### Entries provided ###

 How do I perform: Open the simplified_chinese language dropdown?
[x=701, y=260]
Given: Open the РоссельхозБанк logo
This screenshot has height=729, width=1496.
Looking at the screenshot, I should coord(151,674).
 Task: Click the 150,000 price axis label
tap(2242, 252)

###
### Entries provided ###

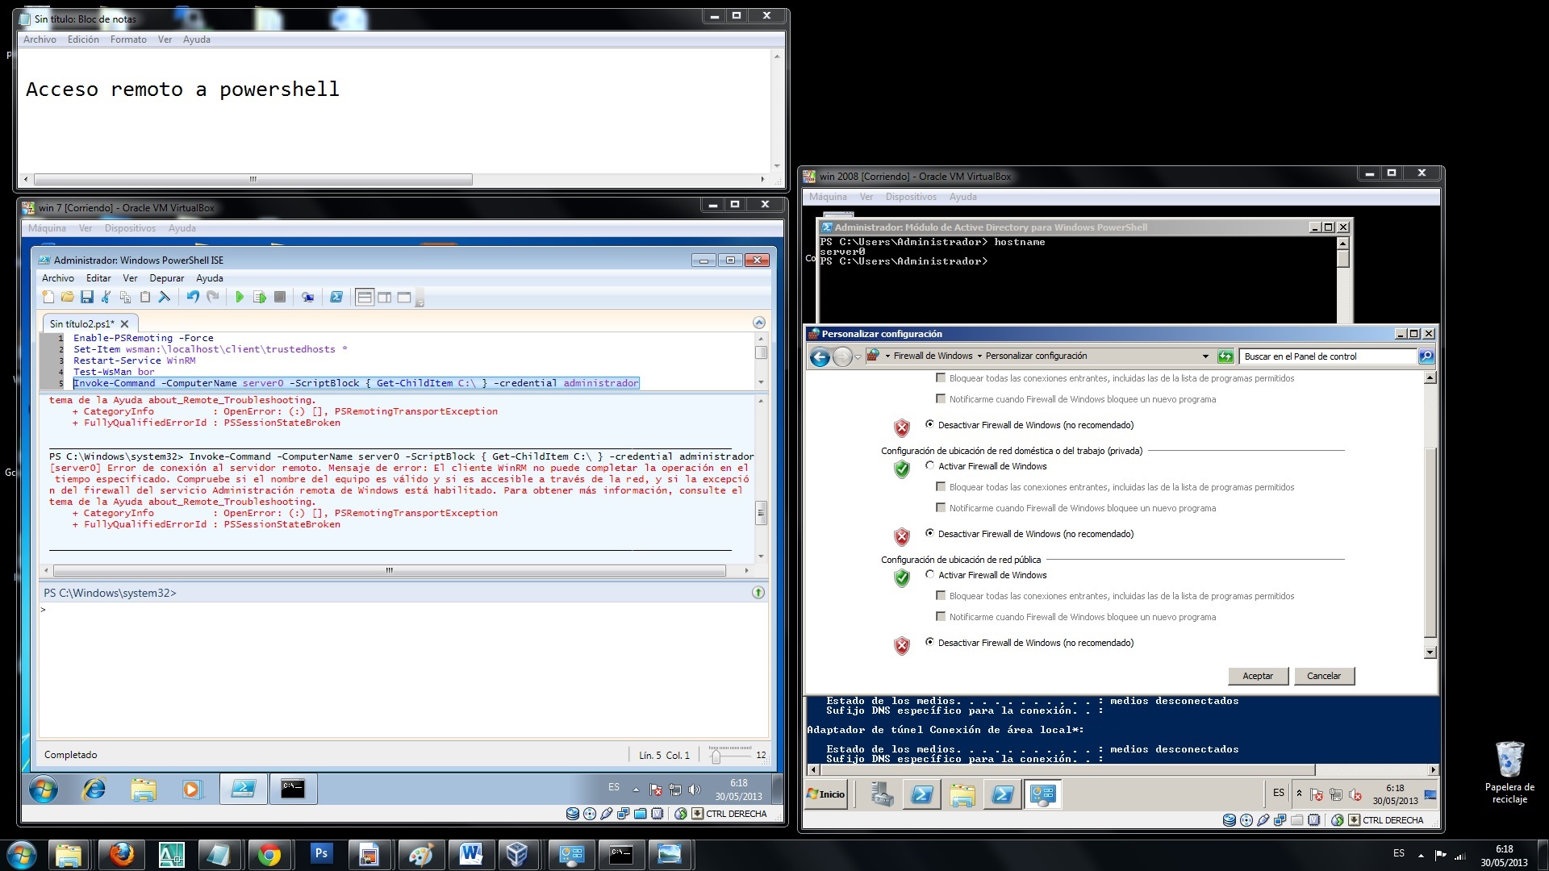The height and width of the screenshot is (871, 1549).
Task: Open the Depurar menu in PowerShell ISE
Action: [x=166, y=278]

###

Requirements - Format the listing as a JSON list of strings, one string per line with blank lines omitted, starting with the line that contains "Given: Open the РоссельхозБанк logo" and going on through the line that contains "tap(2242, 252)", both included.

Answer for the task -
[
  "Given: Open the РоссельхозБанк logo",
  "This screenshot has height=729, width=1496.",
  "Looking at the screenshot, I should coord(151,674).",
  " Task: Click the 150,000 price axis label",
  "tap(2242, 252)"
]